J'allais envoyer ce long texte, ci-dessous, quand j'ai vu que Treblig et surtout Michel se sont intercalés dans la discussion. J'envoie quand même mon texte sans répondre aux nouvelles questions de Michel (surtout que je réagissais à la phrase de Michel qui a parlé précédemment des lecteurs peu difficiles et "
amateurs de daube").
Michel Jacquemart a écrit:Quand des scénaristes donnent l'impression de ne pas s'être donné la peine d'avoir lu avec toute l'attention requise les albums de la série qu'ils sont sensés reprendre, cela ne présage rien de bon... Mais s'il se trouve des amateurs de daube, grand bien leur fasse !

────────────────────

### [Objectif de l'exercice]
Reprenez la rédaction du message de forum sur la reprise de la série, à la suite de sa dernière phrase. Les données ne sont d'aucune utilité pour cet exercice.

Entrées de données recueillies

────────────────────

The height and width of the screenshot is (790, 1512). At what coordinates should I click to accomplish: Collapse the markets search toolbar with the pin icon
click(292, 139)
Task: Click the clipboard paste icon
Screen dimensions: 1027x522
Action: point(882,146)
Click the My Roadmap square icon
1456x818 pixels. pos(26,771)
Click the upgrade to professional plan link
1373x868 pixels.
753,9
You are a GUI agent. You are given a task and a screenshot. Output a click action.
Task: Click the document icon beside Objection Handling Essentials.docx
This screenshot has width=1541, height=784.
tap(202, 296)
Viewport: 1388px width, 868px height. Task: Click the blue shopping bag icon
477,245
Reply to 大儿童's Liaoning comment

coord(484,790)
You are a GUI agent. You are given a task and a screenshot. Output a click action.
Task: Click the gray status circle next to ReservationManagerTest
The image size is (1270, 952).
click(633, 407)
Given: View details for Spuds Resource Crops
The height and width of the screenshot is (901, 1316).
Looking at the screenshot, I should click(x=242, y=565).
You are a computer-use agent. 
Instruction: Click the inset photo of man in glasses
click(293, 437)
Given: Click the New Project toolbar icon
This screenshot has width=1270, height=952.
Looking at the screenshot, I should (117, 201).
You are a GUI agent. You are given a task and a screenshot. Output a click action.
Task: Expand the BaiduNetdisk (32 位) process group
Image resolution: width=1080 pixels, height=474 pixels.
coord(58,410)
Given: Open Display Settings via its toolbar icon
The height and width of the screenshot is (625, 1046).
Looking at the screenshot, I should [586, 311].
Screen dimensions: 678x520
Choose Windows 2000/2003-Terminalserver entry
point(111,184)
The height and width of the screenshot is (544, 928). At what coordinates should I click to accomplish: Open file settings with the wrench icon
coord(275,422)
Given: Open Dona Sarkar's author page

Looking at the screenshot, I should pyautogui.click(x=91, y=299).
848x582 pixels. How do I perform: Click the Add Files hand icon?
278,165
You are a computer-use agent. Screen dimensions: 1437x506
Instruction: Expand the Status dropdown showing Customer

────────────────────

### [Réponse attendue]
Eh bien, Damned et Michel, je ne suis pas d'accord... Pas d'accord, du moins, sur votre intrangisance. Certes, il faut bien qu'un repreneur lise ou relise la série qu'il va reprendre, histoire de "sentir" le truc et d'avoir des éléments de base, du genre : qui fait quoi ? Qui est mort ? (pour ne pas faire revenir dans l'épisode n°35 un type assassiné dans l'épisode n°23 par exemple). Mais au risque de me répéter (pour la trois millionième fois), une BD, c'est d'abord 1) une bonne histoire, 2), une bonne histoire et 3) une bonne histoire (et un bon dessin aussi, je prends les devants parce qu'on va encore me faire la remarque et se lancer dans une discussion à n'en plus finir là-dessus). Mais pour le reste : une BD est une FICTION, sujette à l'inspiration de son scénariste (ou de ses scénaristes successifs). Le principal, c'est déjà d'avoir une bonne histoire, et si on pouvait avoir ça dans beaucoup de reprises (je ne cite aucun éditeur ni aucun auteur concernés, que chaque lecteur se fasse sa propre liste), je dirais qu'on aurait franchi un grand pas.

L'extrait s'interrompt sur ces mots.